Furthermore, as for cellular mRNAs, a poly(A) tail could protect the YFV RNA against degradation by cellular ribonuclease. Genome 3’-end repair is a mechanism used by some viruses, such as DENV, HCV and Sindbis virus to protect the integrity of their genome [36, 39, 41]. Deletion of the 3’ nucleotides could prevent flavivirus RNA synthesis, since this region is involved in initiation of replication. Analysis of the restored HCV-RNA 3’ end revealed that, in the repair process, several genomes were polyadenylated at the 3’ end [41]. Thus, 3’-end polyadenylation of YFV RNA by the NS5-U1A interaction could be a consequence of a repair mechanism to contribute to RNA stability and consequently to virus replication.

NS5 is found in the ER-membrane-associated replication complex, free in the cytoplasm or in the nuclei of flavivirus-infected cells [2, 17, 34, 40]. It is known that the DENV2 NS5 protein can shuttle between the nucleus and the cytoplasm by interacting with nuclear transporters (Imp-α/β, Imp-β and CRM1), and this is mediated by nuclear localization signals (NLS) or nuclear export signals (NES). The role of NS5 in the nucleus is presently unclear, but it has the potential to alter host processes or play a role in viral RNA synthesis [15, 34, 37].

There are different pathways by which proteins can be transported to the nucleus in addition to the well-characterized importin- α/β pathway [14]. In fact, NS5-DENV-2 has been shown to be transported to the nucleus by direct interaction with importin-β, independently of importin-α, and the region of NS5 responsible was not the previously characterized NLS of NS5 recognized by importin- α/β heterodimer [15]. NS5 requires an NLS to enter the nucleus unless it uses an unknown host- or virus-derived factor [9].

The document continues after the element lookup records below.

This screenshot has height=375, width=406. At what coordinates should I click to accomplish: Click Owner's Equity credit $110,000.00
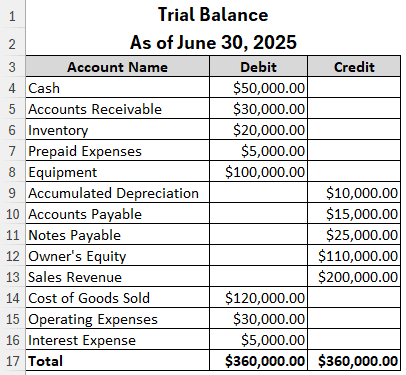coord(354,256)
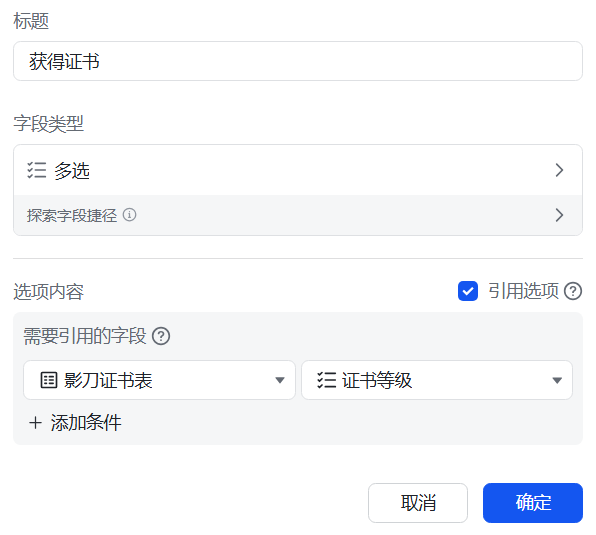This screenshot has height=535, width=596.
Task: Uncheck the 引用选项 checkbox
Action: (x=468, y=291)
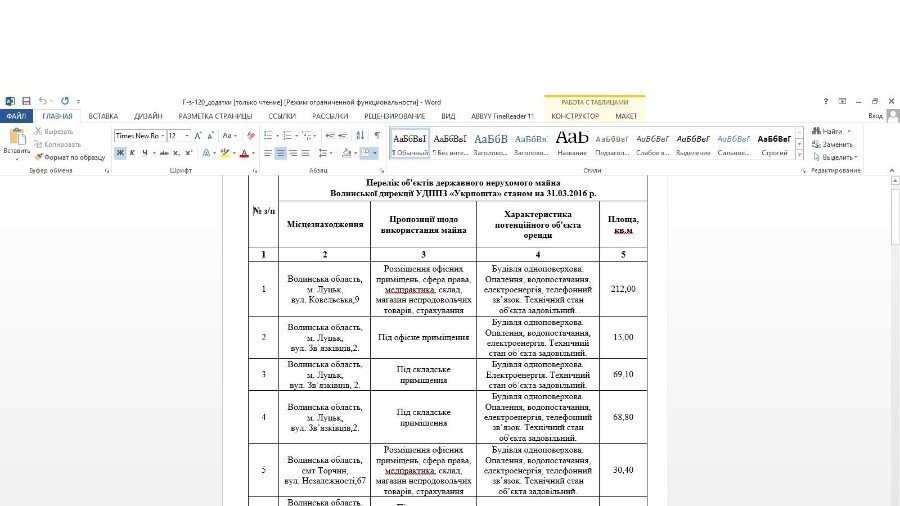Open the КОНСТРУКТОР table tools tab
Screen dimensions: 900x506
[x=575, y=116]
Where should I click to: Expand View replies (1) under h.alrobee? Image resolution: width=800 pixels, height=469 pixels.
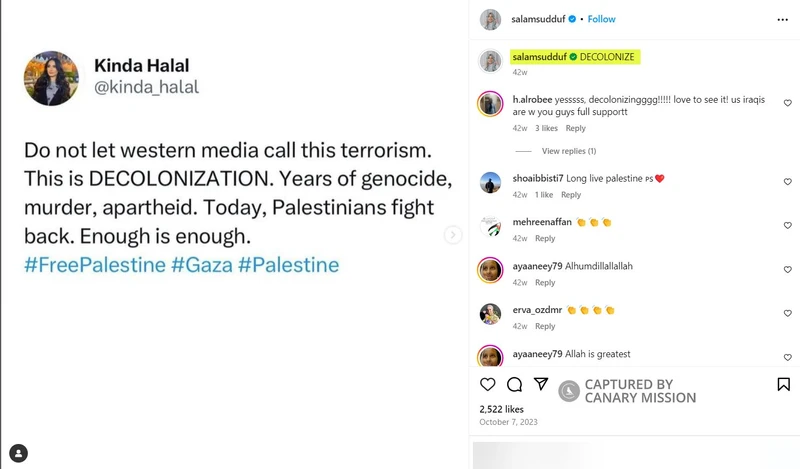pos(568,151)
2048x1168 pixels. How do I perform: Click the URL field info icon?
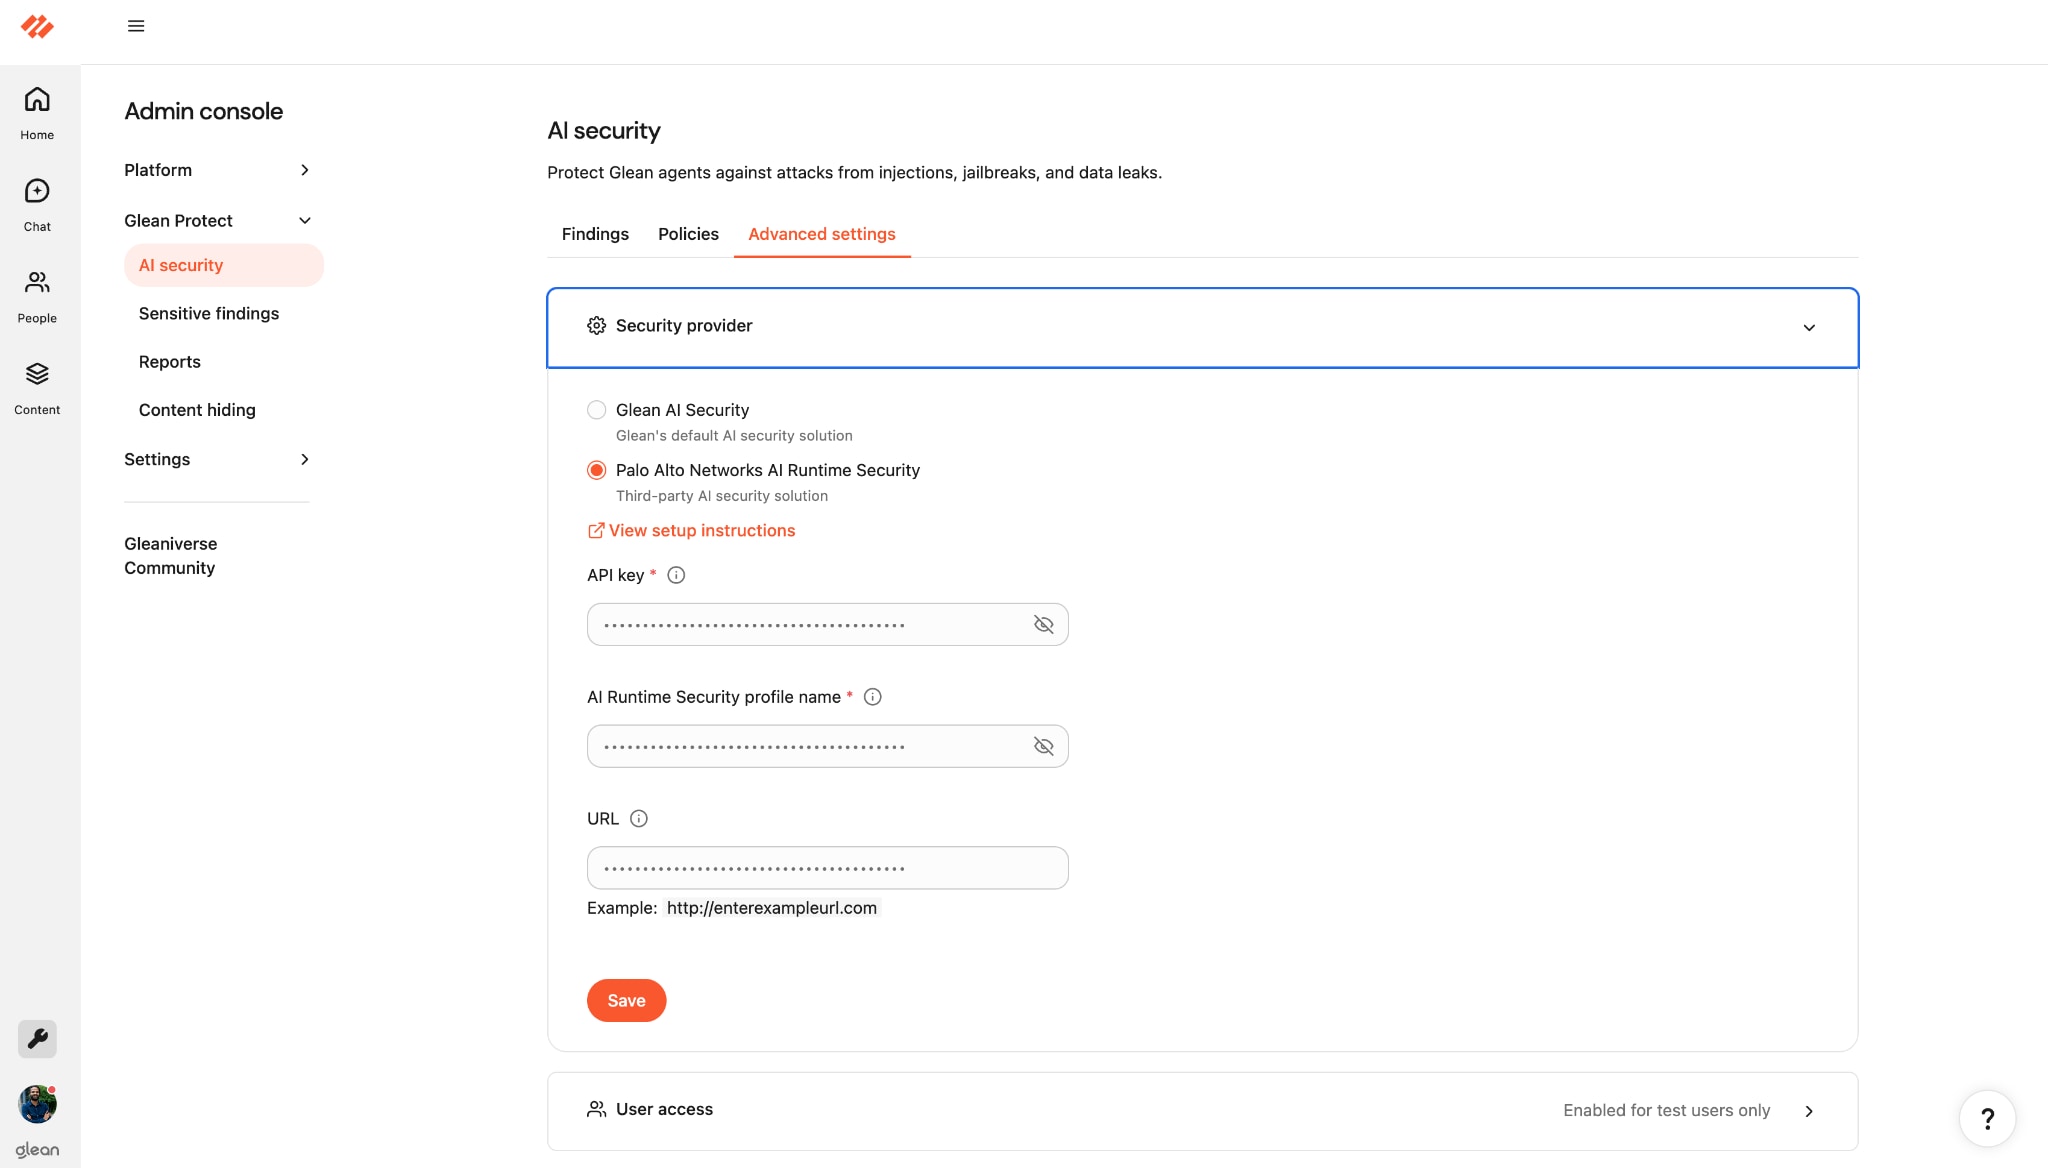click(639, 818)
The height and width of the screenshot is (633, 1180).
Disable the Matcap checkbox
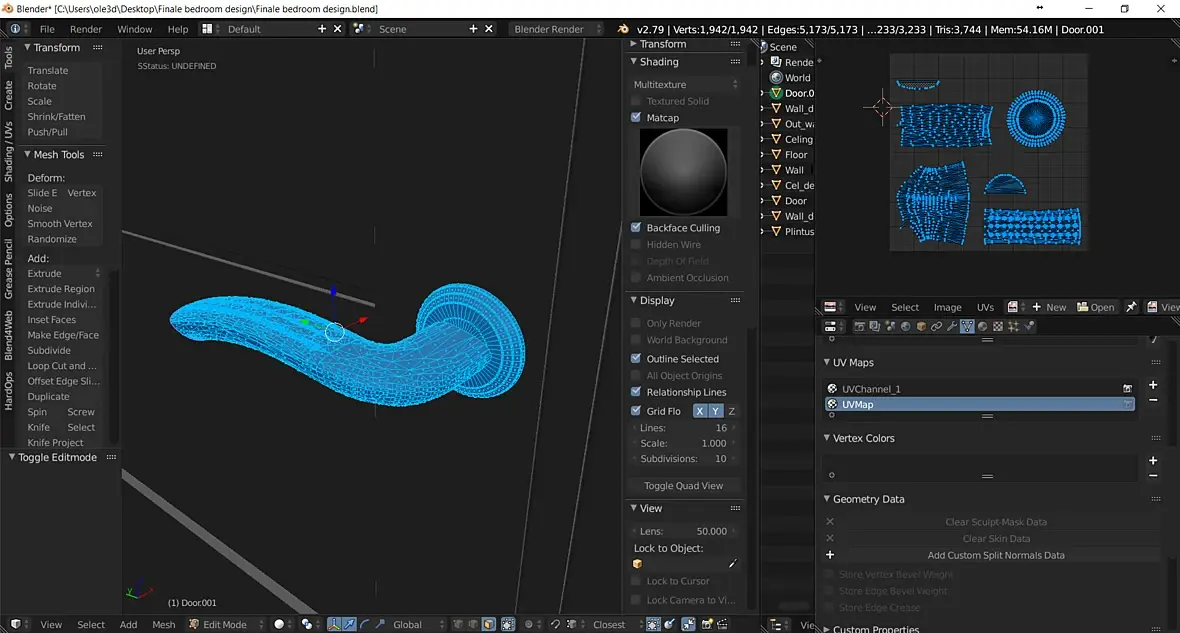click(636, 118)
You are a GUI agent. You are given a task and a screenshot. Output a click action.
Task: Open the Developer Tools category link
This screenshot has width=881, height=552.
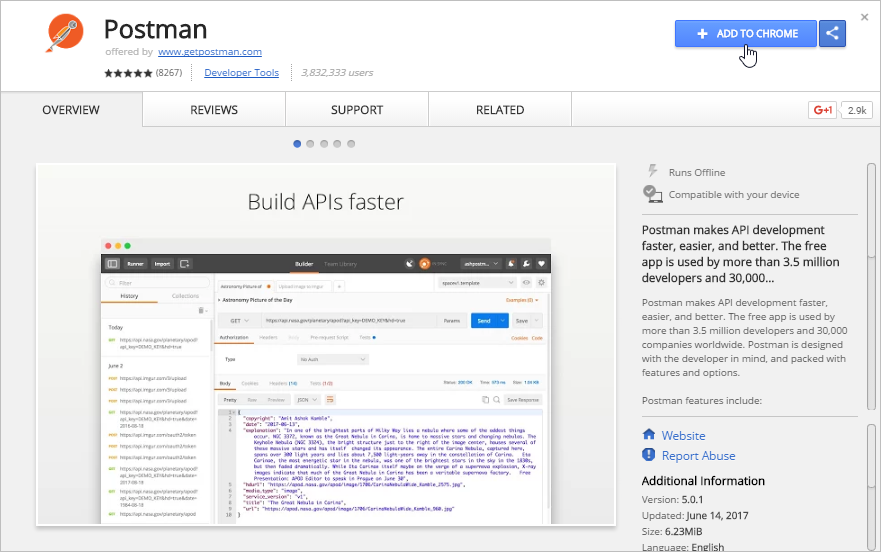pos(241,73)
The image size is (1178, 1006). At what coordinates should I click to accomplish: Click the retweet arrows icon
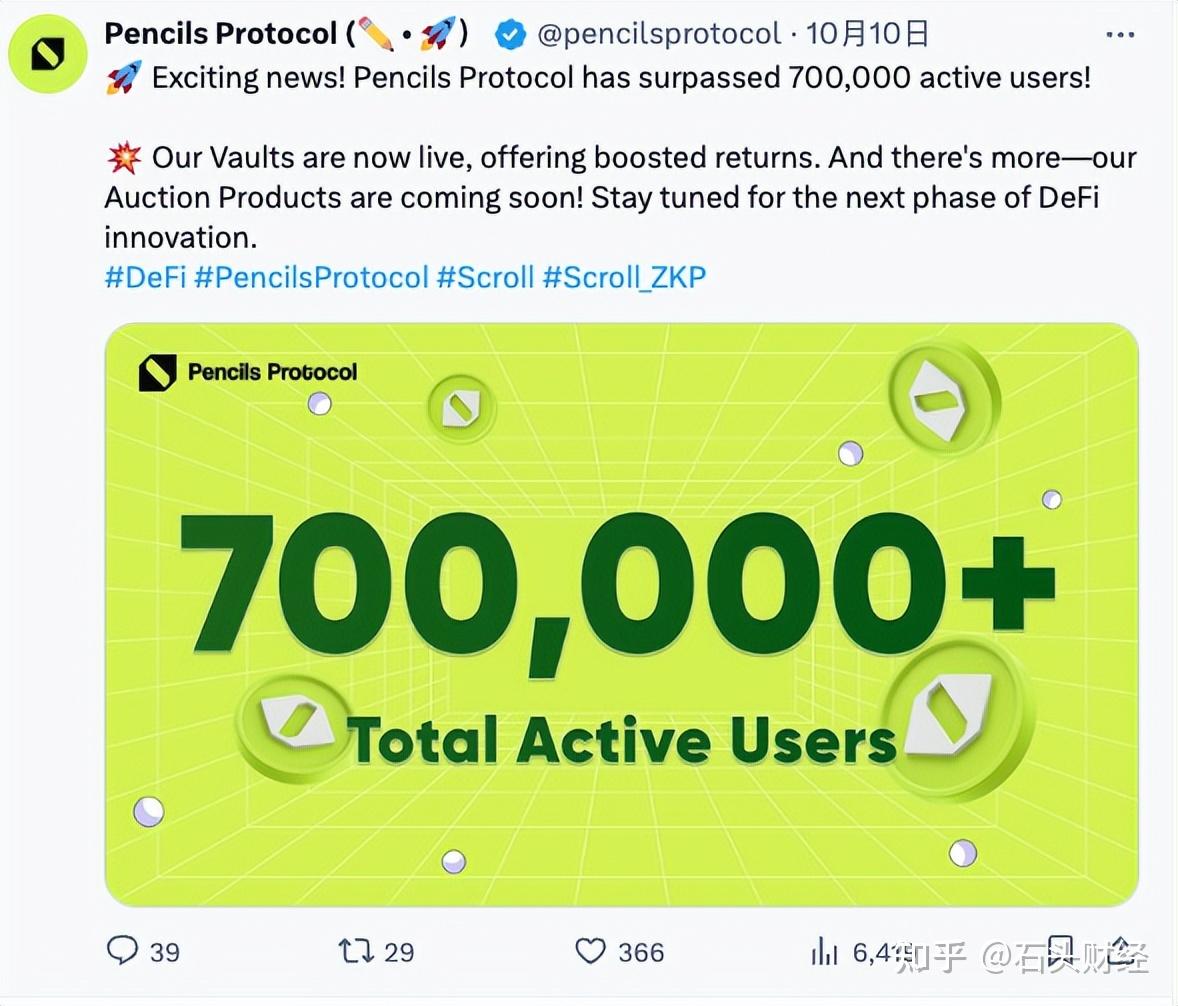click(x=357, y=952)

U1A contains two RNA-recognition domains (RRM1 and RRM2). RRM1 interacts specifically with stem-loop II of U1 RNA, and RRM2 does not appear to associate with any RNAs [23, 27, 28]. Therefore, it appears to be a site that is free for binding with other RNAs or proteins. U1A is predominantly a nuclear protein, but it can shuttle between the nucleus and the cytoplasm independently of interactions with U1 snRNA. The concentration of the protein in the nucleus and cytoplasm can be perturbed by introducing RNA sequences that can specifically bind U1A in either the nuclear or cytoplasmic compartment [16]. Proteins that shuttle between the nucleus and the cytoplasm are good candidates for coupling nuclear and cytoplasmic processes to each other, and they are also cofactors that are important for the nucleocytoplasmic trafficking of other macromolecules [31]. Thus, the presence of YFV NS5 in the cytoplasm could alter U1A distribution, which would promote NS5-U1A interaction, which could be an alternative form of NS5 to shuttle between the nucleus and the cytoplasm.

On the other hand, similar to the YFV NS5, the U1A protein has a NLS in the central domain that is responsible for its nuclear import [16], and it is dependent on the importin- α/β and Ran pathways [12]. It is possible that the YFV NS5-U1A interaction can modulate NS5 nuclear transport.

In summary, we first report in this work the interaction between a flavivirus NS5 protein and U1A, which may have an important role in virus replication, although its functional significance remains to be determined.